*** Information shown ***

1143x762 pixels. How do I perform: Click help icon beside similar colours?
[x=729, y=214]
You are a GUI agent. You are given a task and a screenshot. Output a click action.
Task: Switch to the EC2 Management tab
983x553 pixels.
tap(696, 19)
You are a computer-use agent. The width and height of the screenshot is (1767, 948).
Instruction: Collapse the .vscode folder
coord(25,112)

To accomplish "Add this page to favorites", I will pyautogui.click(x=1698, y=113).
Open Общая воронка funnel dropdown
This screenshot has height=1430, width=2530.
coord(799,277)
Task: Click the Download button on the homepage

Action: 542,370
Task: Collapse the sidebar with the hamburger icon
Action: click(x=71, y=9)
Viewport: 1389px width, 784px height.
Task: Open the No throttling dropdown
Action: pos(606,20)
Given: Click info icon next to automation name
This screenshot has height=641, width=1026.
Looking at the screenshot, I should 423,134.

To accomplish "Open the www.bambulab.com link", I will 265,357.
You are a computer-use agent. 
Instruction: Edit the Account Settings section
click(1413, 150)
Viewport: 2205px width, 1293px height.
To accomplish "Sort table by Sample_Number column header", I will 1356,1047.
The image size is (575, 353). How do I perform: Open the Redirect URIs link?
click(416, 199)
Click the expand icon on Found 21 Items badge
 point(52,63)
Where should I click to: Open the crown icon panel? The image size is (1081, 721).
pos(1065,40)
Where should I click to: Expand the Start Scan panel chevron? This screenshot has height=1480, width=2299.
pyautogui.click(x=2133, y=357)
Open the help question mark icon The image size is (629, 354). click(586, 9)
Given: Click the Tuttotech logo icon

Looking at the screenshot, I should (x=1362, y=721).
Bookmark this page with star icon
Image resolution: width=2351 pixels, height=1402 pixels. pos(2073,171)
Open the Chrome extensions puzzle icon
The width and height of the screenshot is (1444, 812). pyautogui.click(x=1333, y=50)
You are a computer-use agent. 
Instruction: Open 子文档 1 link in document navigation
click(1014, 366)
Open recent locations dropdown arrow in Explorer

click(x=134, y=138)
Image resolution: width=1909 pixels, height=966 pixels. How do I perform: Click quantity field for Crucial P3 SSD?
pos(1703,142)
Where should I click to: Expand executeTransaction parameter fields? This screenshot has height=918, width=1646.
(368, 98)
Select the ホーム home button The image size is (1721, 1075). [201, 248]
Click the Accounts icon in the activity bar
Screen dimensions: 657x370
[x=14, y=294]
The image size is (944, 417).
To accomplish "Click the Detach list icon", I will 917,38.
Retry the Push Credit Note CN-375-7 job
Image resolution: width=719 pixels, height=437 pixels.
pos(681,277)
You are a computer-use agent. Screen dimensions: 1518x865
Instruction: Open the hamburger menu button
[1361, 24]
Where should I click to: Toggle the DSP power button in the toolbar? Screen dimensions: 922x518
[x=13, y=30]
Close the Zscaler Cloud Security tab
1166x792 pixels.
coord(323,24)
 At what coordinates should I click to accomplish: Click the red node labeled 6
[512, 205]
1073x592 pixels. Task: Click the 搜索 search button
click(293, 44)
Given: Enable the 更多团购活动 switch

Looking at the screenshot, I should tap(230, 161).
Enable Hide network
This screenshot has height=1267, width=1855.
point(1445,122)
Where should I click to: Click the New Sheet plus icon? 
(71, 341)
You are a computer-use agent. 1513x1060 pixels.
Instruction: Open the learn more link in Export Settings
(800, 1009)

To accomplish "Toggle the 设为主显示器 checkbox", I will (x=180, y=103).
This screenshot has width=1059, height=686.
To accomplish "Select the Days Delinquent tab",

*** End of Information shown ***

» To do
Could you retype every record above exactly as written?

» Exercise result
1143x762 pixels. How do I perform: Click help icon beside similar colours?
[x=729, y=214]
You are a GUI agent. You are given a task and a screenshot. Output a click action.
Task: Switch to the EC2 Management tab
983x553 pixels.
tap(696, 19)
You are a computer-use agent. The width and height of the screenshot is (1767, 948).
Instruction: Collapse the .vscode folder
coord(25,112)

To accomplish "Add this page to favorites", I will pyautogui.click(x=1698, y=113).
Open Общая воронка funnel dropdown
This screenshot has height=1430, width=2530.
coord(799,277)
Task: Click the Download button on the homepage

Action: 542,370
Task: Collapse the sidebar with the hamburger icon
Action: click(x=71, y=9)
Viewport: 1389px width, 784px height.
Task: Open the No throttling dropdown
Action: pos(606,20)
Given: Click info icon next to automation name
This screenshot has height=641, width=1026.
Looking at the screenshot, I should 423,134.

To accomplish "Open the www.bambulab.com link", I will 265,357.
You are a computer-use agent. 
Instruction: Edit the Account Settings section
click(1413, 150)
Viewport: 2205px width, 1293px height.
To accomplish "Sort table by Sample_Number column header", I will 1356,1047.
The image size is (575, 353). How do I perform: Open the Redirect URIs link?
click(416, 199)
Click the expand icon on Found 21 Items badge
 point(52,63)
Where should I click to: Open the crown icon panel? The image size is (1081, 721).
pos(1065,40)
Where should I click to: Expand the Start Scan panel chevron? This screenshot has height=1480, width=2299.
pyautogui.click(x=2133, y=357)
Open the help question mark icon The image size is (629, 354). click(586, 9)
Given: Click the Tuttotech logo icon

Looking at the screenshot, I should (x=1362, y=721).
Bookmark this page with star icon
Image resolution: width=2351 pixels, height=1402 pixels. pos(2073,171)
Open the Chrome extensions puzzle icon
The width and height of the screenshot is (1444, 812). pyautogui.click(x=1333, y=50)
You are a computer-use agent. 
Instruction: Open 子文档 1 link in document navigation
click(1014, 366)
Open recent locations dropdown arrow in Explorer

click(x=134, y=138)
Image resolution: width=1909 pixels, height=966 pixels. How do I perform: Click quantity field for Crucial P3 SSD?
pos(1703,142)
Where should I click to: Expand executeTransaction parameter fields? This screenshot has height=918, width=1646.
(368, 98)
Select the ホーム home button The image size is (1721, 1075). [201, 248]
Click the Accounts icon in the activity bar
Screen dimensions: 657x370
[x=14, y=294]
The image size is (944, 417).
To accomplish "Click the Detach list icon", I will 917,38.
Retry the Push Credit Note CN-375-7 job
Image resolution: width=719 pixels, height=437 pixels.
pos(681,277)
You are a computer-use agent. Screen dimensions: 1518x865
Instruction: Open the hamburger menu button
[1361, 24]
Where should I click to: Toggle the DSP power button in the toolbar? Screen dimensions: 922x518
[x=13, y=30]
Close the Zscaler Cloud Security tab
1166x792 pixels.
coord(323,24)
 At what coordinates should I click to accomplish: Click the red node labeled 6
[512, 205]
1073x592 pixels. Task: Click the 搜索 search button
click(293, 44)
Given: Enable the 更多团购活动 switch

Looking at the screenshot, I should tap(230, 161).
Enable Hide network
This screenshot has height=1267, width=1855.
point(1445,122)
Where should I click to: Click the New Sheet plus icon? 
(71, 341)
You are a computer-use agent. 1513x1060 pixels.
Instruction: Open the learn more link in Export Settings
(800, 1009)

To accomplish "Toggle the 设为主显示器 checkbox", I will (x=180, y=103).
This screenshot has width=1059, height=686.
To accomplish "Select the Days Delinquent tab",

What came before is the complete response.